Oguttu not only bemoaned the anticipated breakdown of partnerships, but she also feared Kenyan police would begin raiding clinics again to search for evidence of illegal abortion and to demand payments from doctors, using the GGR and Kenya’s ambiguous laws as pretexts. “Whatever the U.S. does has an impact. When Biden came in, fear went away and police raids died down. Now we expect the police to start raiding again and to extort health providers again.”
Schlachter argued for building stronger “pro-choice eco-systems” to avoid abortion being pushed off the stage. “We shouldn’t accept being disinvited! Many of us working on abortion are now on the outside now [that Trump is back], including the United Nations Population Fund (UNFPA), the World Health Organization, MSI, the International Planned Parenthood Federation (IPPF)… These are powerful organizations! We need to band together, push back, challenge those who wouldn’t invite us, create space for everyone.” During the first Trump Administration, MSI continued to sit at the same tables as USAID, as it became clear that talking to each other didn’t violate the GGR. Much will depend on who at USAID calls the shots going forward.
Schlachter also urged those who don’t sign the GGR to be bolder than ever, and to advocate loud and clear that abortion is essential healthcare. There is nothing to gain from being quiet, she felt. Meanwhile, those who sign the GGR should refrain from “over-implementing” it. Last time, she noted, some local health groups even removed contraceptives from their shelves, something that wasn’t called for. To avoid over-implementation, Schlachter suggested those who sign the GGR seek support and guidance from groups with longstanding expertise in the minutiae of the gag rule, such as MSI, IPPF and Ipas.
Investing in local advocacy by partners on the ground will also be critical to ensure progress isn’t reversed. “There has been so much progress to advance access to abortion [in the Global South],” noted Schlachter. “Activist networks at local level are the ones driving this and changing norms in their countries.” And she is right: it’s absolutely true that local groups have transformed access to abortion around the world. Over the last 30 years, over 60 countries worldwide have liberalized their abortion laws, as documented by the Center for Reproductive Rights. The U.S. is the most notable exception to this global trend.
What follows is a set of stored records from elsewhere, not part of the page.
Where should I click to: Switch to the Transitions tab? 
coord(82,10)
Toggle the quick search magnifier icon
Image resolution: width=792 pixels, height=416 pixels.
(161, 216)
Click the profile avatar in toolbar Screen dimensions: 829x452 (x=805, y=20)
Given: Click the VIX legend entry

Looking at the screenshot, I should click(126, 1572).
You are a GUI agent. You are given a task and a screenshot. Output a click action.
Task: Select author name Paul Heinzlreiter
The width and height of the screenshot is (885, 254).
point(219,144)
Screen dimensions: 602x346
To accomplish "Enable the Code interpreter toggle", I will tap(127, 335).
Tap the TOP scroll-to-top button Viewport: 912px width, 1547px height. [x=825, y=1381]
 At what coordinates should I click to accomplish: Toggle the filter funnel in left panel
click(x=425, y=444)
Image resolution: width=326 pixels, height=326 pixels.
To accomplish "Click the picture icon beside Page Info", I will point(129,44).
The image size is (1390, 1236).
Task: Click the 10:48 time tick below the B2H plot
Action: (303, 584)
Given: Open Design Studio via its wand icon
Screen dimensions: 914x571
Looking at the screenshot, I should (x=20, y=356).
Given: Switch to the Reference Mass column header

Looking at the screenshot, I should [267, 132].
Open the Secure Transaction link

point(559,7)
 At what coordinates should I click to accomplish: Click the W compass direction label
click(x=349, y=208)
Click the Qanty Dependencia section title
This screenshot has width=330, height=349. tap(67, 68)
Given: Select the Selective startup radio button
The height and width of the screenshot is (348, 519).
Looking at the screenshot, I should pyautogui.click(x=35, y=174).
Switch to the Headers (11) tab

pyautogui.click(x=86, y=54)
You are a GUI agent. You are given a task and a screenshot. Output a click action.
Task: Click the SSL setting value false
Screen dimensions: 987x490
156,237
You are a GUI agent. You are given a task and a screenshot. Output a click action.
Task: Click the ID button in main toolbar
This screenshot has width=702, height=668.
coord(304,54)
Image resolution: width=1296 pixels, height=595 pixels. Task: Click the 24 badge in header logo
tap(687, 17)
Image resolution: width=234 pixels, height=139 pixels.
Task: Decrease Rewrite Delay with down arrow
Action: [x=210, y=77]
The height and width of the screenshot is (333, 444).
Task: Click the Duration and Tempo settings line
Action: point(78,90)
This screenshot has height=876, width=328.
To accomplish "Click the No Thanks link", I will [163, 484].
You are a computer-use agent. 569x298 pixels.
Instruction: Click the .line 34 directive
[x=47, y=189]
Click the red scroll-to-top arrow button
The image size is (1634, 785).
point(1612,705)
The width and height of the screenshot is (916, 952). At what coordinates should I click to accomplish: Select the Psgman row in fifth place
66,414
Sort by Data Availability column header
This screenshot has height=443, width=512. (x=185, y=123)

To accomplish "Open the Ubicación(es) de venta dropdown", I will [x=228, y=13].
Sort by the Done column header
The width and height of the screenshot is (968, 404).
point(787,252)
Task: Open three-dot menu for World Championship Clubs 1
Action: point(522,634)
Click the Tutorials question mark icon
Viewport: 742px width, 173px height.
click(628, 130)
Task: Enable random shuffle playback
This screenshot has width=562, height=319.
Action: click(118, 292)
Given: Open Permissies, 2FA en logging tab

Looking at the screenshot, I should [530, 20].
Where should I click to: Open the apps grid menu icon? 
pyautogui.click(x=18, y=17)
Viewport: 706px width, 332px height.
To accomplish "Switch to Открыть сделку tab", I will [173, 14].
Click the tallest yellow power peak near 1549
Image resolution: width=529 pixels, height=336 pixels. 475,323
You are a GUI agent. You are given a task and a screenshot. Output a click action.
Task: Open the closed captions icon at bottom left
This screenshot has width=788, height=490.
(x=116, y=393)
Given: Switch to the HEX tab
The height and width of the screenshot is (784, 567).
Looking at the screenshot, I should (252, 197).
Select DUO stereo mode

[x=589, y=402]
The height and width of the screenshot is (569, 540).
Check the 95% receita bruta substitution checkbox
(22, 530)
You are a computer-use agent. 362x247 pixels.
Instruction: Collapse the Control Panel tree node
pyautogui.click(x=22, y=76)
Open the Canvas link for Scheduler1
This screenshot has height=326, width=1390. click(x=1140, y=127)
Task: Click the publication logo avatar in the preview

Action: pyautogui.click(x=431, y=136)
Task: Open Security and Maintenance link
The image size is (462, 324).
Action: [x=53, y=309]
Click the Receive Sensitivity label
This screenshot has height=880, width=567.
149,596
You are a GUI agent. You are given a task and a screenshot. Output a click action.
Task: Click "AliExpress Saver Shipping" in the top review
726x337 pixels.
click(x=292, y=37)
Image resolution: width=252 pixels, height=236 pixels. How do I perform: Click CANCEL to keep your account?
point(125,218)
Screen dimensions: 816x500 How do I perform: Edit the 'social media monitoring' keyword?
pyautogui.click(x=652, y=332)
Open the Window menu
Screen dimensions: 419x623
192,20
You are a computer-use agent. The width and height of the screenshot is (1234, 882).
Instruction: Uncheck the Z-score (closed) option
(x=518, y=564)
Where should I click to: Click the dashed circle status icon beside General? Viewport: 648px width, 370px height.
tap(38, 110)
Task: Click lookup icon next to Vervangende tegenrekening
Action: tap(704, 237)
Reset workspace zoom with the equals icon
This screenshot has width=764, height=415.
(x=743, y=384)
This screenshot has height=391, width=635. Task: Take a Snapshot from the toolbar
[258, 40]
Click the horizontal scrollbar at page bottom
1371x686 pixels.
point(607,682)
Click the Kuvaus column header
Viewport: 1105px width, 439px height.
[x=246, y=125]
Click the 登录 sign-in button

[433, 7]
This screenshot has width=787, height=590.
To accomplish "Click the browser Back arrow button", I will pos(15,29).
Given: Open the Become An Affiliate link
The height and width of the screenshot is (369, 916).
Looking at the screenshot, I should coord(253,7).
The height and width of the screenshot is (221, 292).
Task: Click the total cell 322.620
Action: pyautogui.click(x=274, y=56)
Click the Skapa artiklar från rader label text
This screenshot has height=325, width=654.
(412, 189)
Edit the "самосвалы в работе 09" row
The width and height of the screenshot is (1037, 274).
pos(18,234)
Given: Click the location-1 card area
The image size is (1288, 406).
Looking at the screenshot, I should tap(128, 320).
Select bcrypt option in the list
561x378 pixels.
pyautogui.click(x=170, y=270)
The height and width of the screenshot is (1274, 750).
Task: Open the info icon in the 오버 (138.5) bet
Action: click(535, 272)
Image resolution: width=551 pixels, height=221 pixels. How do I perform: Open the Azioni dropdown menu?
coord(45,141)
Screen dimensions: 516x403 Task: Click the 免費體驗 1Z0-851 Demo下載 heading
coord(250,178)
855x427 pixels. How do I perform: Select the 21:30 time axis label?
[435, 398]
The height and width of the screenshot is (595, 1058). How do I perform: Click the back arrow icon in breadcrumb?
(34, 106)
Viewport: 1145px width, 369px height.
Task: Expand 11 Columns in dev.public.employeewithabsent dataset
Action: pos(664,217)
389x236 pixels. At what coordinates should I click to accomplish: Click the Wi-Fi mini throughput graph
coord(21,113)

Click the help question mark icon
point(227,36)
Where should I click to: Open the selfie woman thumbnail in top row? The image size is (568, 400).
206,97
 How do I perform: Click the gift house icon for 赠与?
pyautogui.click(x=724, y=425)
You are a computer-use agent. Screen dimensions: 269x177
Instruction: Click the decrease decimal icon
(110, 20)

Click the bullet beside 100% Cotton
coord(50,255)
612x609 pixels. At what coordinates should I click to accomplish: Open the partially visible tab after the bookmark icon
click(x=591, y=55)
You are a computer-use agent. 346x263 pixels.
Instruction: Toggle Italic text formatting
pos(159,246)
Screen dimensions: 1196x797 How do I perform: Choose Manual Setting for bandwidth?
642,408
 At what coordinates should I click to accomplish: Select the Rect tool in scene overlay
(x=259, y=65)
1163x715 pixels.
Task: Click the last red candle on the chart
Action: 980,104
KMET demonstrates how powerful this local leadership has been. They now support distribution to abortion pills for women and girls to self-manage their abortion in 10 counties in Western Kenya. Working hand in hand with county governments, the Kenyan Obstetrical and Gynecological Society (KOGS), midwives and pharmacies, KMET has seen a significant reduction in injuries from unsafe abortion where they provide these services and information. “The idea is to saturate the community with information, so women no longer resort to unsafe methods. There is power in community education. We’ve found ways to reduce the overall cost of abortion (pills, counselling, post-abortion contraception and any follow-up calls) to 2000 Kenyan shillings (USD 15) from 5000 shillings previously. And because it’s self-managed, they don’t need to go to the city and take a lot of time off. Women and girls now come forward early in pregnancy. We now rarely have anyone coming to us with a second trimester pregnancy.”
Oguttu concluded, “If the U.S. is no longer the right leader, we move on. With or without the GGR, we continue.” Her determination gave me much needed hope in this awful time.